Given records >>
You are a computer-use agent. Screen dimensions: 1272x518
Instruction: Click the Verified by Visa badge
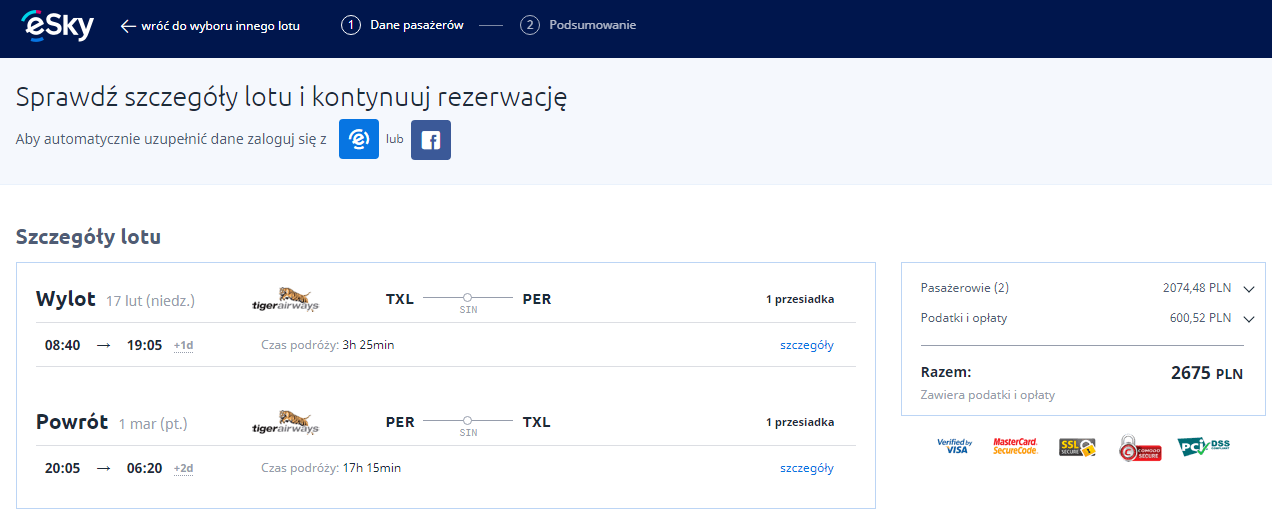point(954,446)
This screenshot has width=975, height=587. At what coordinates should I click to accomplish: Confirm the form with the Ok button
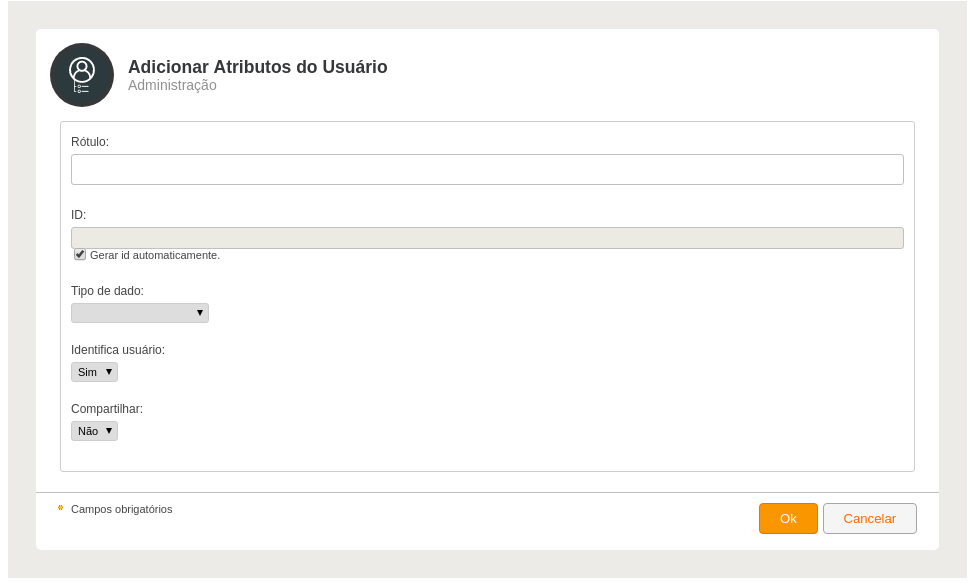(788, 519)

About this exercise >> Each record above is to be written out exactly; the pictures are not.

Exercise response >>
You are a computer-use agent. Screen dimensions: 1272x518
Instruction: Click the Verified by Visa badge
point(954,446)
This screenshot has width=975, height=587. At what coordinates should I click to accomplish: Confirm the form with the Ok button
(788, 519)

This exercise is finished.